WHAT THE TASK REQUIRES: What are the lines, word for word, from the line with "Click the 61,42 € total amount" up to and including the line with "Open 'Set up" in the records below? Omit the pictures.

DATA FOR REVIEW:
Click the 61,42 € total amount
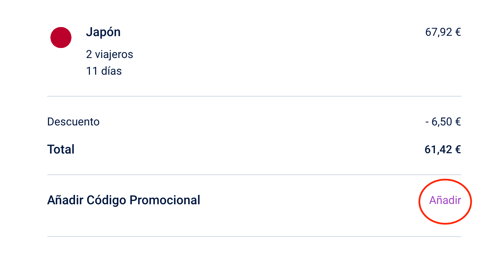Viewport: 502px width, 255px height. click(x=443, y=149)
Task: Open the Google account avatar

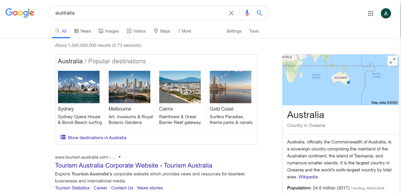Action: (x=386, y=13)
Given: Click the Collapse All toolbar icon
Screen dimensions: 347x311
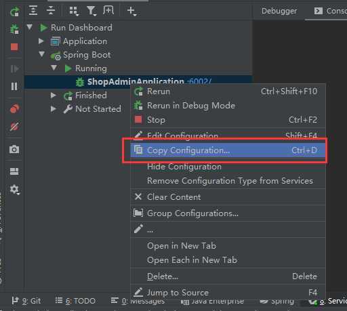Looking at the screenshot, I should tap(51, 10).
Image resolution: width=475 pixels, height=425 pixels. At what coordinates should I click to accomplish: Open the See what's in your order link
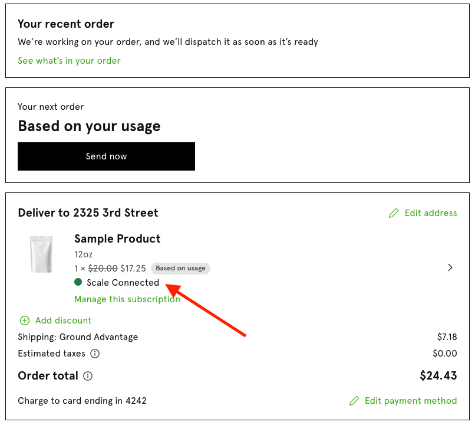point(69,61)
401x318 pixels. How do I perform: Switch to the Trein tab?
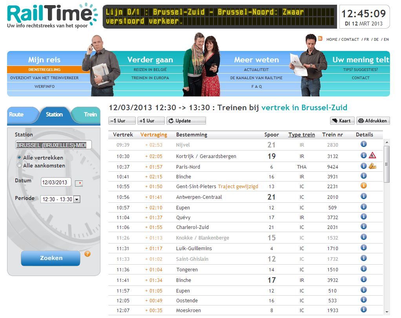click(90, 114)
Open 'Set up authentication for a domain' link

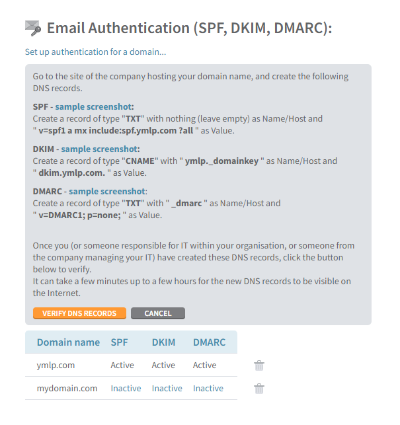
==
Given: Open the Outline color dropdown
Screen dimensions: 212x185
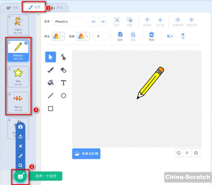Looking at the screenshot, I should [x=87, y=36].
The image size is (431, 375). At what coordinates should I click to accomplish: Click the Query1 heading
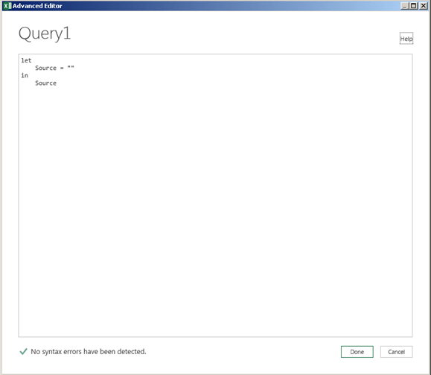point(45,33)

RESULT OF THIS EXERCISE:
Click the 61,42 € total amount
Viewport: 502px width, 255px height. click(x=443, y=149)
Task: Open the Google account avatar

Action: (x=386, y=13)
Given: Click the Collapse All toolbar icon
Screen dimensions: 347x311
Looking at the screenshot, I should tap(51, 10).
Image resolution: width=475 pixels, height=425 pixels. At what coordinates should I click to accomplish: Open the See what's in your order link
point(69,61)
401x318 pixels. How do I perform: Switch to the Trein tab?
click(90, 114)
Open 'Set up authentication for a domain' link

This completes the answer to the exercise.